I’m still a musician, maybe now more than ever, but in 2009 musician was my primary job title. I had spent years honing my craft, waiting for the day I’d be able to tour full time, and was finally starting to realize my goal.
I lived in bars, partied hard, and took any drink or drug I was handed. I had just been married in July of that year, and when my wife, Megan, became pregnant, I was both overjoyed and scared out of my wits. I knew I had a problem with substance abuse, but her pregnancy finally snapped me into the “acceptance” stage, where I admitted (first to her, later to everyone else in my life) that I not only had a problem, but also that I couldn’t manage on my own. I had tried to quit (smoking, drinking, drugging) cold turkey, only to realize that I couldn’t last more than a couple days without some kind of crutch.
I quit the bar circuit during this time, but when Megan was diagnosed with cancer six months after the birth of our daughter, I went into a tailspin. It was stage IV tongue cancer, and the thought of losing her at a time while I was completely unable to stand on my own scared the living shit out of me. I knew I was incapable of raising my daughter at the time, and couldn’t stand the thought of her being with anyone else besides her mom and dad (as an adopted child myself, I’ve always struggled with abandonment issues).
In AA (alcoholics anonymous), they call what I did for the next couple years “white knuckling”, that is, to try to stay sober by sheer force of will. I can assure anyone out there that it doesn’t work. Megan went through heavy chemo and radiation, she’s now in remission, and I did a poor job of trying to support her while healing myself.
I read everything available about cancer, and addictions, attempting to glean some insight into why we were both affected the way we were, and what we could do not only to heal as individuals, but to help anyone else suffering from the same issues.
On the cancer side, I was shocked to see how much money was spent on duplicate research and administration, while the survival rates for cancer hadn’t improved in 50 years (and in fact had gone down for some cancers). It especially bothered me to see that the current cancer treatments – slash, burn, and poison – are about as barbaric as we would have expected to see in the middle ages. I though “why has all this research not found a better method?”.
For addictions, I was crushed with the realization that there was so little funding and such a stigma attached to the issue, that when I tried to get into detox on three separate occasions, I was told the beds were full, and once I was sober for a couple weeks, that detox wasn’t the place for me. Rehab is even harder to get into here (in Saskatchewan). If you’re not willing to pay for private detox ($13000 for one month), you’re on a six week wait list. People die in six weeks. I gave up.
In April of 2013, however, I had a breakthrough. Despite the pain and negativity, I view this period as my saving grace. I went on a two month long bender, drinking every day. At first I was closet drinking, to hide my shame at having fallen back into my habit, but eventually I exposed myself to Megan and left. While I knew that all I wanted to do was drink, both Megan and I agreed that our daughter shouldn’t see me that way. In time I admitted my loneliness and begged Megan for help.
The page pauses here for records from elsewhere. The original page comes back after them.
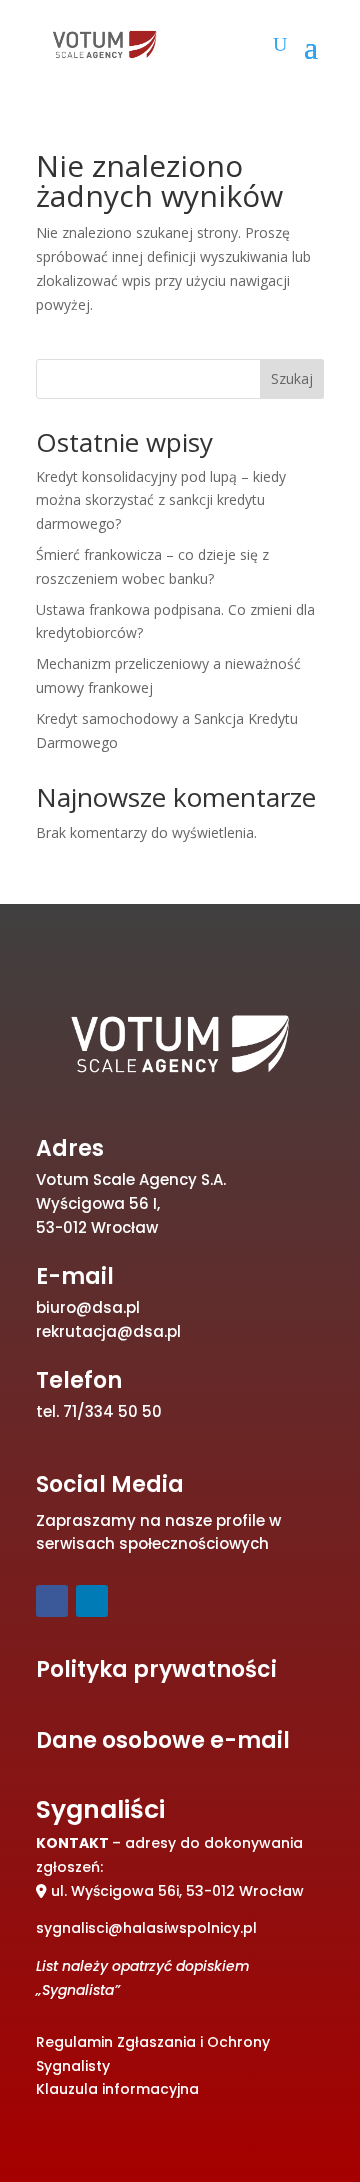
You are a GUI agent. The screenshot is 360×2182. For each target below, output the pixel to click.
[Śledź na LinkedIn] (92, 1601)
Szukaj (292, 378)
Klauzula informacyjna (117, 2089)
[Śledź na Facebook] (52, 1601)
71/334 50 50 (112, 1411)
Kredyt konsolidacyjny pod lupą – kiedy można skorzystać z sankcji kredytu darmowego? (161, 500)
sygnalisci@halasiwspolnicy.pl (146, 1928)
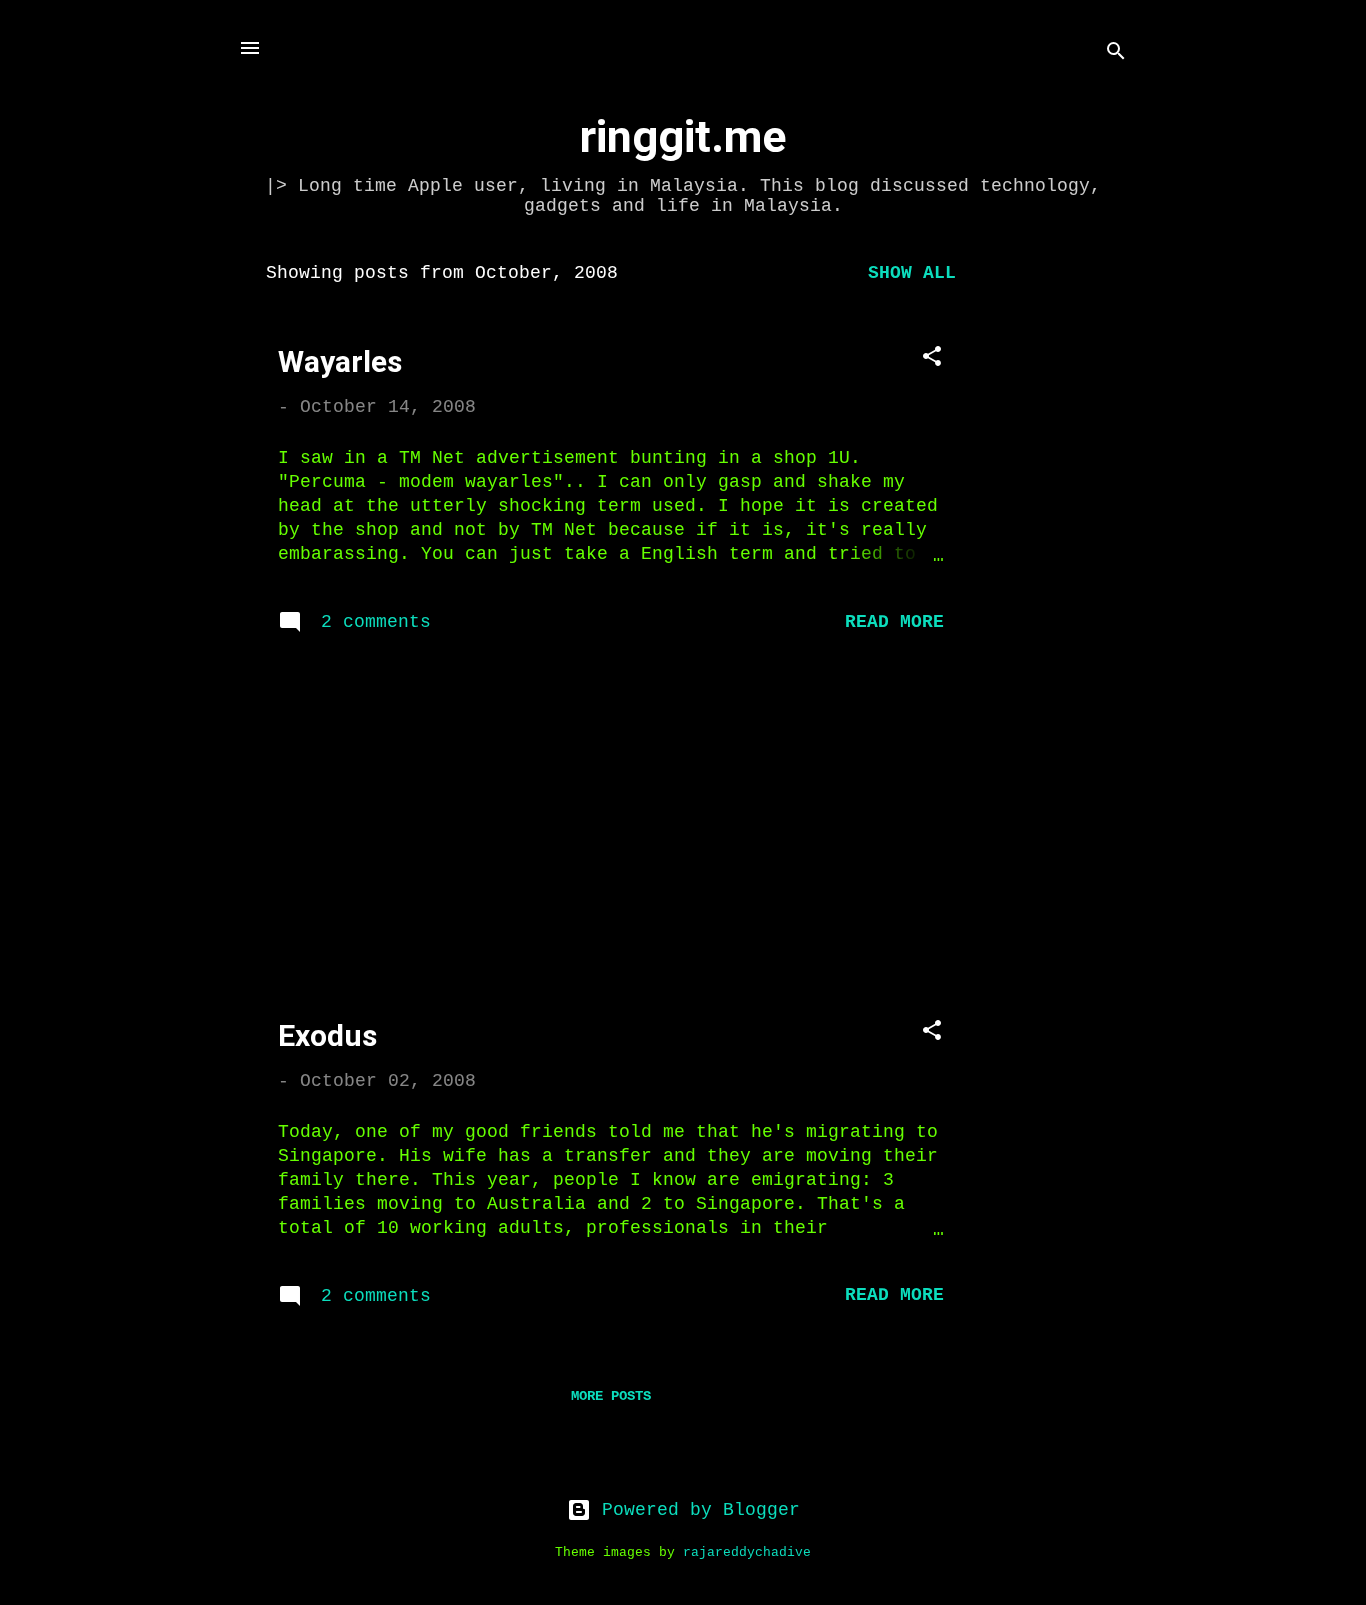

We called the local detox facility. They had an open bed. I went in that day. Still hungover, and with my brain working at about 10%, I sobered up. I made lasting friendships. I meditated. I exercised. I ate. And on day two, I started journalling excessively. I knew that if I could barely form a sentence, my brain, and especially my memory, weren’t to be trusted. I wrote down every time I ate, how I felt, when I exercised, when I meditated, what movies I watched and how they made me feel, my bathroom breaks, what I was learning in group sessions, everything. I wrote down everything that happened so that I could learn about myself in ways I never had before.
When I got out of detox, I continued this detailed journalling, and started looking for a simple mobile app to help. Why not have a method to simply tell the computer what I was doing, and let it recommend life choices to me, rather than have to try to figure it out myself, with my drug-addled brain. For anyone feeling excited by this idea, I need to mention that nothing exists.
I gave up on my journalling after a couple months, realizing (by reading my logs) that I was spending more time logging than doing the things I was logging about. I wished so badly that there was an “app for that”.
And so, I thought, what if there were such an app? What if it could not only show me my day to day progress, but also use the information I gave it to help others? What if we could create a system of information sharing that could use the power of the internet to share research results, to help addicts, to cure cancer?